RECORDS:
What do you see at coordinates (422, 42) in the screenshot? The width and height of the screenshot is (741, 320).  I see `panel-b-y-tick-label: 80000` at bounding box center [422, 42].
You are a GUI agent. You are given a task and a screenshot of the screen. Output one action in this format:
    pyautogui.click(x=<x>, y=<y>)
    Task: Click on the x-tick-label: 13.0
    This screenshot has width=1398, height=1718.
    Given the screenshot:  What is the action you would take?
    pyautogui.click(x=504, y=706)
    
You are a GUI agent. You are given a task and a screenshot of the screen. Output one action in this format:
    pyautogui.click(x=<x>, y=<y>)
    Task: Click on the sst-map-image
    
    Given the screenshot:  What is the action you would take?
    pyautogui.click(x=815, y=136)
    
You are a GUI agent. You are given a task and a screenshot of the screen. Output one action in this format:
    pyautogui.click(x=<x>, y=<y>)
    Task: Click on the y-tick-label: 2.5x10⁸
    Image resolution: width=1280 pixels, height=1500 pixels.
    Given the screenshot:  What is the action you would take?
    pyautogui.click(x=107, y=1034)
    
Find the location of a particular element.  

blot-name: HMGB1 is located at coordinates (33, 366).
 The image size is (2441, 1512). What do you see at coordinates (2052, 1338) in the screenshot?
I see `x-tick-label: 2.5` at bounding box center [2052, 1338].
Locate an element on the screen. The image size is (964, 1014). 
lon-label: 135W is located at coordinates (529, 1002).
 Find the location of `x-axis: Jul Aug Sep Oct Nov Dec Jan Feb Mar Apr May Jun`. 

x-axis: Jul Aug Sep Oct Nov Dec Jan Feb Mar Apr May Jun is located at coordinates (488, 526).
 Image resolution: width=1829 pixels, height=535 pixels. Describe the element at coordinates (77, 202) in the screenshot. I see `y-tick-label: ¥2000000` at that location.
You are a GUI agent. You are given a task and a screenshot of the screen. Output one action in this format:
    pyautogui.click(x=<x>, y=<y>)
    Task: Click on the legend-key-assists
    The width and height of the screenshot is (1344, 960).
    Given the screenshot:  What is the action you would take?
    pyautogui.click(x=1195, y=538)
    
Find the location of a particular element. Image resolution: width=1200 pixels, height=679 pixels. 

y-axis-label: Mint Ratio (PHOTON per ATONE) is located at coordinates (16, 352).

WHAT YOU HAVE TO DO:
Render the lines above as a numbered list, leaving out every blank line.

RESPONSE TO THIS EXERCISE:
1. What do you see at coordinates (422, 42) in the screenshot? The width and height of the screenshot is (741, 320).  I see `panel-b-y-tick-label: 80000` at bounding box center [422, 42].
2. You are a GUI agent. You are given a task and a screenshot of the screen. Output one action in this format:
3.     pyautogui.click(x=<x>, y=<y>)
4.     Task: Click on the x-tick-label: 13.0
5.     This screenshot has width=1398, height=1718.
6.     Given the screenshot:  What is the action you would take?
7.     pyautogui.click(x=504, y=706)
8. You are a GUI agent. You are given a task and a screenshot of the screen. Output one action in this format:
9.     pyautogui.click(x=<x>, y=<y>)
10.     Task: Click on the sst-map-image
11.     Given the screenshot:  What is the action you would take?
12.     pyautogui.click(x=815, y=136)
13. You are a GUI agent. You are given a task and a screenshot of the screen. Output one action in this format:
14.     pyautogui.click(x=<x>, y=<y>)
15.     Task: Click on the y-tick-label: 2.5x10⁸
16.     Image resolution: width=1280 pixels, height=1500 pixels.
17.     Given the screenshot:  What is the action you would take?
18.     pyautogui.click(x=107, y=1034)
19. Find the location of a particular element.  
20. blot-name: HMGB1 is located at coordinates (33, 366).
21.  The image size is (2441, 1512). What do you see at coordinates (2052, 1338) in the screenshot?
22. I see `x-tick-label: 2.5` at bounding box center [2052, 1338].
23. Locate an element on the screen. The image size is (964, 1014). 
24. lon-label: 135W is located at coordinates (529, 1002).
25.  Find the location of `x-axis: Jul Aug Sep Oct Nov Dec Jan Feb Mar Apr May Jun`. 
26. x-axis: Jul Aug Sep Oct Nov Dec Jan Feb Mar Apr May Jun is located at coordinates (488, 526).
27.  Image resolution: width=1829 pixels, height=535 pixels. Describe the element at coordinates (77, 202) in the screenshot. I see `y-tick-label: ¥2000000` at that location.
28. You are a GUI agent. You are given a task and a screenshot of the screen. Output one action in this format:
29.     pyautogui.click(x=<x>, y=<y>)
30.     Task: Click on the legend-key-assists
31.     The width and height of the screenshot is (1344, 960).
32.     Given the screenshot:  What is the action you would take?
33.     pyautogui.click(x=1195, y=538)
34. Find the location of a particular element. Image resolution: width=1200 pixels, height=679 pixels. 
35. y-axis-label: Mint Ratio (PHOTON per ATONE) is located at coordinates (16, 352).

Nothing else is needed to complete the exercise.